What you are asked to do: Recast the listing below from the line with "Click the $847.86 amount spent cell" to the line with "Looking at the" as a JSON list of strings, one string per line, skipping blank lines. Leave the pictures out.

(Pointing records for text and elements)
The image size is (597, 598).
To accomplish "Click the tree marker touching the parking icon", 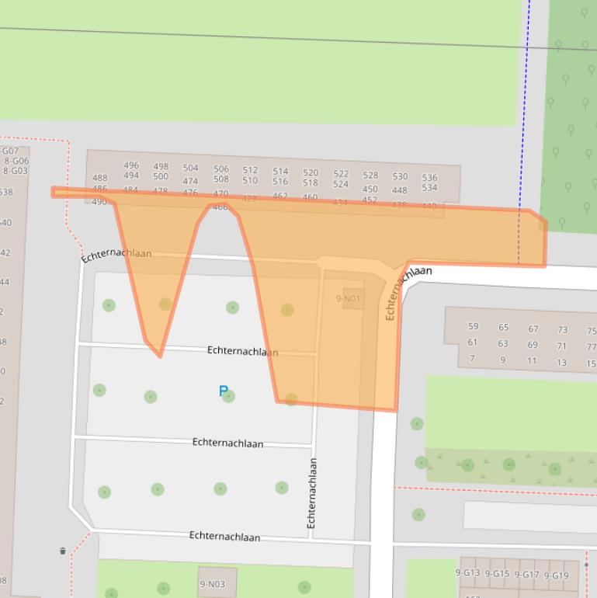I will click(229, 397).
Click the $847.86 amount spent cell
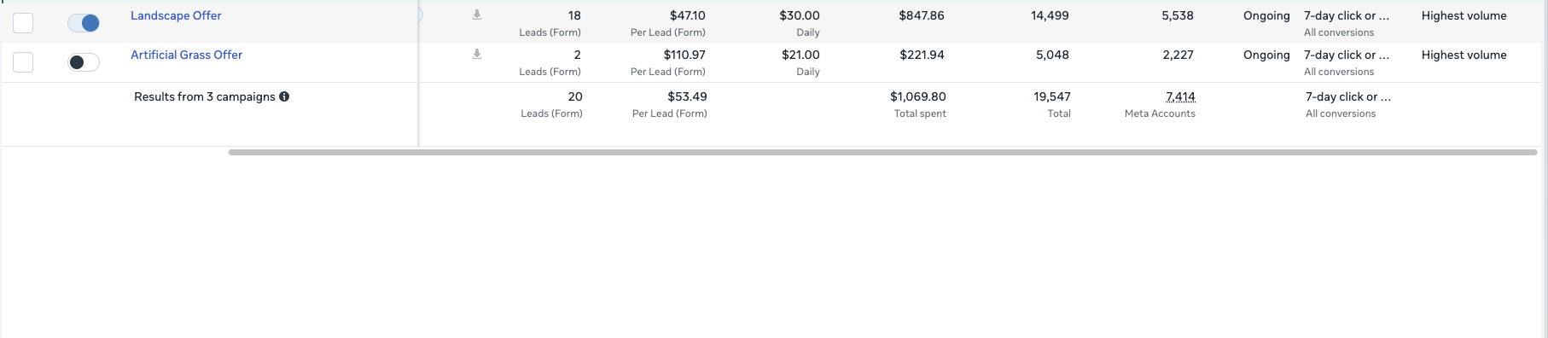1548x338 pixels. coord(922,15)
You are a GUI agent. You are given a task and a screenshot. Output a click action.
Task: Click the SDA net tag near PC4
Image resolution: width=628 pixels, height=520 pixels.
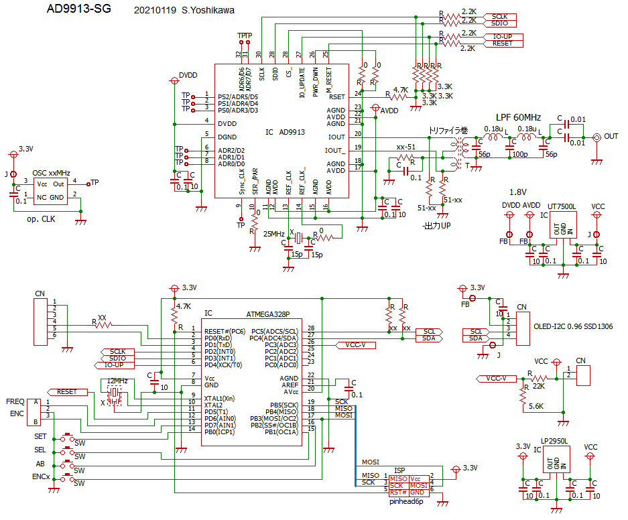click(x=428, y=338)
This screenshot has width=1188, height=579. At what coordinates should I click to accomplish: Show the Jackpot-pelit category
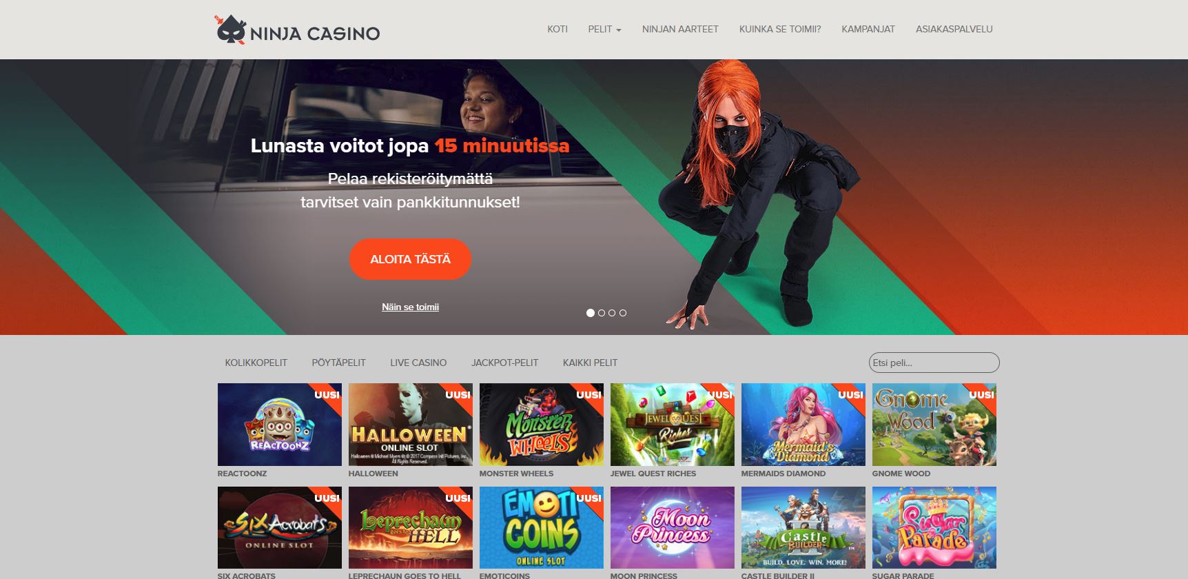click(x=504, y=363)
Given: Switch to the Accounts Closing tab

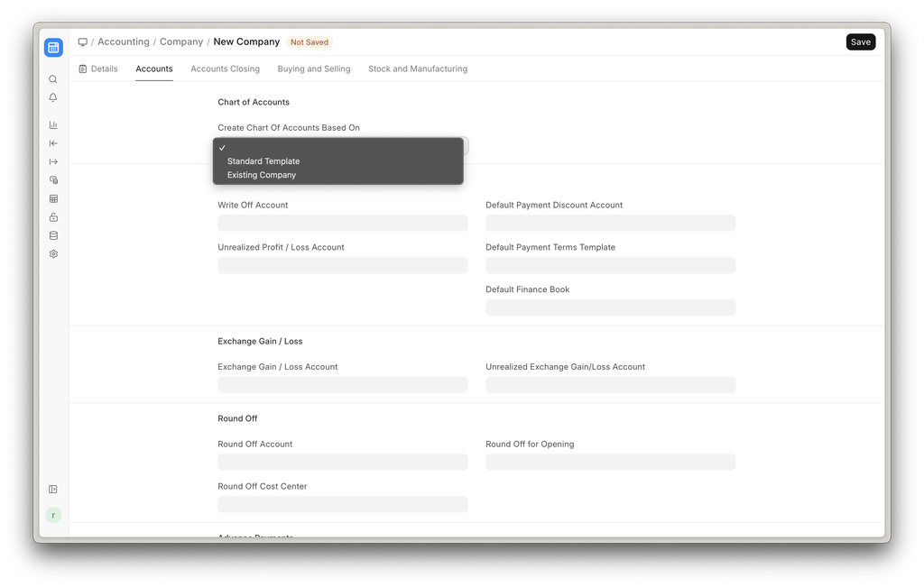Looking at the screenshot, I should click(x=225, y=69).
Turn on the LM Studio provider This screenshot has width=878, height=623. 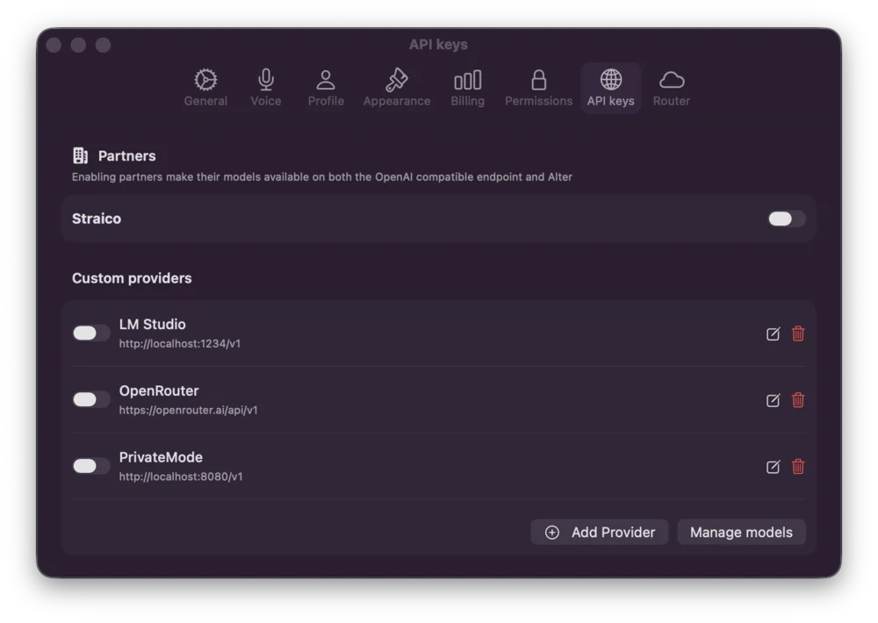tap(90, 333)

Exercise response:
[
  "Click the $847.86 amount spent cell",
  "1548x338 pixels. coord(922,15)",
  "You are a GUI agent. You are given a task and a screenshot. Output a click action.",
  "Task: Click the SDA net tag near PC4",
  "Image resolution: width=628 pixels, height=520 pixels.",
  "click(x=428, y=338)",
  "This screenshot has width=1188, height=579. At what coordinates should I click to accomplish: Show the Jackpot-pelit category",
  "click(x=504, y=363)",
  "Given: Switch to the Accounts Closing tab",
  "Looking at the screenshot, I should click(x=225, y=69)."
]